No creía en la inspiración como aquello que desciende para iluminar a quien escribe. Creía en el trabajo, en las horas del traste apoyado en la silla y en que el material para un cuento está en cualquier parte. No creía en los talleres de escritura porque decía que “no se puede enseñar a ser escritor”. En cambio sí creía en lo que llamaba Grupos de Reflexión de Escritura adonde recibía sólo personas con proyectos de libros en proceso.
Los últimos años decía que escribía de día, como una bacana y en la habitación que quedaba atravesando el jardín y donde el marido le había construido su estudio. Pero cuando sus tres hijos (Sergio, Horacio y Cecilia) eran chicos escribía a las tres de la mañana en cualquier lugar de la casa, cuando todos dormían o estaban en la escuela o antes de salir a trabajar en la biblioteca de una editorial médica.

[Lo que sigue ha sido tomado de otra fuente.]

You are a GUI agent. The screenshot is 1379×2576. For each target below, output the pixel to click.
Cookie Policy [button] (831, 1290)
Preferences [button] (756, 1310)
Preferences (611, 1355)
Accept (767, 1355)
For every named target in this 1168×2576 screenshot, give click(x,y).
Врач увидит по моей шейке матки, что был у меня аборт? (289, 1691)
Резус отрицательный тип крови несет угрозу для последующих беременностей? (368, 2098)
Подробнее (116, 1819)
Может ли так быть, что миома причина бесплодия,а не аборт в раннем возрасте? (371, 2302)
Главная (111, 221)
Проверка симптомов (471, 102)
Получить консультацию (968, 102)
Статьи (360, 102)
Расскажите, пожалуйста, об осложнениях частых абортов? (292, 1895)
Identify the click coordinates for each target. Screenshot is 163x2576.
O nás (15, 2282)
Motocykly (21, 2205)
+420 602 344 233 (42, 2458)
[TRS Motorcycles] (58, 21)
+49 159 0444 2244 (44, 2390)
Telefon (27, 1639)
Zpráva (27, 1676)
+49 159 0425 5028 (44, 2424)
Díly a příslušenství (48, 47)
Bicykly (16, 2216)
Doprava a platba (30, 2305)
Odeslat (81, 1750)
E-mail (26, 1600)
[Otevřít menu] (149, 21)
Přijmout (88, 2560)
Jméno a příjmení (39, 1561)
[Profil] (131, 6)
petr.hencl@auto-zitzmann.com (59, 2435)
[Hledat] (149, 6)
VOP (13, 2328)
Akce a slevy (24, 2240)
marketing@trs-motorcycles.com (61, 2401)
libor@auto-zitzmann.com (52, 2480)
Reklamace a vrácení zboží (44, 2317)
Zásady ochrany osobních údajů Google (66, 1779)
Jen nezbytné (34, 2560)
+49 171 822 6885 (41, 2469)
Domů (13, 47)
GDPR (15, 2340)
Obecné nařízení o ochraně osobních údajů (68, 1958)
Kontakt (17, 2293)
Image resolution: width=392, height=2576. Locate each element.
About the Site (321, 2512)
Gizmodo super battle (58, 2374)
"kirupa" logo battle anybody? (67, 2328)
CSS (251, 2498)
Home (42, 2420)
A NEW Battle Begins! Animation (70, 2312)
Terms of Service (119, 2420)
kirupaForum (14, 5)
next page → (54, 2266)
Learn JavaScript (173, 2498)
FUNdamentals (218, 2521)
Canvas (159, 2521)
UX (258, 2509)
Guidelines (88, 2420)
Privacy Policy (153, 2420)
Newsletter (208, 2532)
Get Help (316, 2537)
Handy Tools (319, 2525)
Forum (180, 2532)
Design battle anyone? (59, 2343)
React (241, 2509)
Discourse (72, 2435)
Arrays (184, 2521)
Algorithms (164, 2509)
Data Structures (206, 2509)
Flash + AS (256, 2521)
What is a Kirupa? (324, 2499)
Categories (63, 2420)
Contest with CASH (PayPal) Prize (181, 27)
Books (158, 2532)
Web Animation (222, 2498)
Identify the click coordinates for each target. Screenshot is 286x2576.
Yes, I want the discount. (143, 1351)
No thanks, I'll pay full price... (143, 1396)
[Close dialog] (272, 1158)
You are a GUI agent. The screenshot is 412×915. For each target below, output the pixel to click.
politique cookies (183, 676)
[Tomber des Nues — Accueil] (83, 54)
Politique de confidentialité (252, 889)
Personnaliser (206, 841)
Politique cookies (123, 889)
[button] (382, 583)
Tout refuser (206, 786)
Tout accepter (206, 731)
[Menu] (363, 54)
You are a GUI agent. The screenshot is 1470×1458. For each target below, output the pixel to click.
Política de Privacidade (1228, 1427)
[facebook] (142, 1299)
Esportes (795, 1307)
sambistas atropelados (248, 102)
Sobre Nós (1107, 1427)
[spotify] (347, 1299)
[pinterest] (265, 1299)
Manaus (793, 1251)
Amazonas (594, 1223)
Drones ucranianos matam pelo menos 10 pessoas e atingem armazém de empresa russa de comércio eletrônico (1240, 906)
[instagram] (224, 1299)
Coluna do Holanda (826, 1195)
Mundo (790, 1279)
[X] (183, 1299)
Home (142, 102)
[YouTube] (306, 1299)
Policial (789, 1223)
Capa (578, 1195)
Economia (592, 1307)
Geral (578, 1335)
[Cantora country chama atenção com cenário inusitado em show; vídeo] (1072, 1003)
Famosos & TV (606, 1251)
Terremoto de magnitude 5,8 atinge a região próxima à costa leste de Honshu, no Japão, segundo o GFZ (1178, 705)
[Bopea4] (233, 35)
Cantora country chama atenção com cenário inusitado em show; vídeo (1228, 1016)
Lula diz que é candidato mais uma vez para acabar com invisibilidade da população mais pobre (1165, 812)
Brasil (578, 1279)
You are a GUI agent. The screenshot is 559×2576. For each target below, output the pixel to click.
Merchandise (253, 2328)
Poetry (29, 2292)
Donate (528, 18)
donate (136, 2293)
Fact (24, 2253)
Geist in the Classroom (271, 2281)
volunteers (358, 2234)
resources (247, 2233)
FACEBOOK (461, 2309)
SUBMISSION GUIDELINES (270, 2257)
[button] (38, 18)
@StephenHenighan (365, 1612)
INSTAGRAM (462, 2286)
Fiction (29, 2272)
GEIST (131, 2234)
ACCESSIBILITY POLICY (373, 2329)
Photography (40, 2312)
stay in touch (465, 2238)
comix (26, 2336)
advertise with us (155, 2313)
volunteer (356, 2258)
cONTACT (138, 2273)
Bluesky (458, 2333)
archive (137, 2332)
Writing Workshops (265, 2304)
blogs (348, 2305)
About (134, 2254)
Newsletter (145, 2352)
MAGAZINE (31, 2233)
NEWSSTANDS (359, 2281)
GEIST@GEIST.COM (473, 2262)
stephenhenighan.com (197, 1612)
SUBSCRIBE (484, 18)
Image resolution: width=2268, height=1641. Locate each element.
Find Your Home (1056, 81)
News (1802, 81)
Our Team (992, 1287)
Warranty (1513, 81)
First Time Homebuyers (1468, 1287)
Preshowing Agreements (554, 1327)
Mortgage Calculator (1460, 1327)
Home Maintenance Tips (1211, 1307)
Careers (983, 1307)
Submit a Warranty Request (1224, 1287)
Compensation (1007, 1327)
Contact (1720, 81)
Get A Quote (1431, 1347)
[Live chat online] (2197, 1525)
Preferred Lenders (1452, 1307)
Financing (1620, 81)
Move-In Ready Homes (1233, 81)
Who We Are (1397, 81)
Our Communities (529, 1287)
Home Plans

Nunca tuvo vergüenza de llamarse feminista, aún cuando esa palabra era una blasfemia, como tampoco de usar como suyo el apellido de su esposo. Me dijo en 2015: “El machismo es un prejuicio y el feminismo es un movimiento político mundial. El machismo es toda esa mentira que las minas somos más débiles, más emotivas, más maternales. Las minas somos personas, loco. La noción de que las mujeres somos personas es muy difícil de tragar. Porque las mujeres somos o brujas, o putas, o hadas, o madres, pero personas no. No me hinches las bolas. Lo que quiero es que no importe para conseguir un laburo que seas mujer o que seas varón, o que piensen que porque sos mujer vas a tener hijos y no te lo quieran dar a vos. Quiero iguales derechos, iguales remuneraciones, iguales consideraciones, iguales todo”.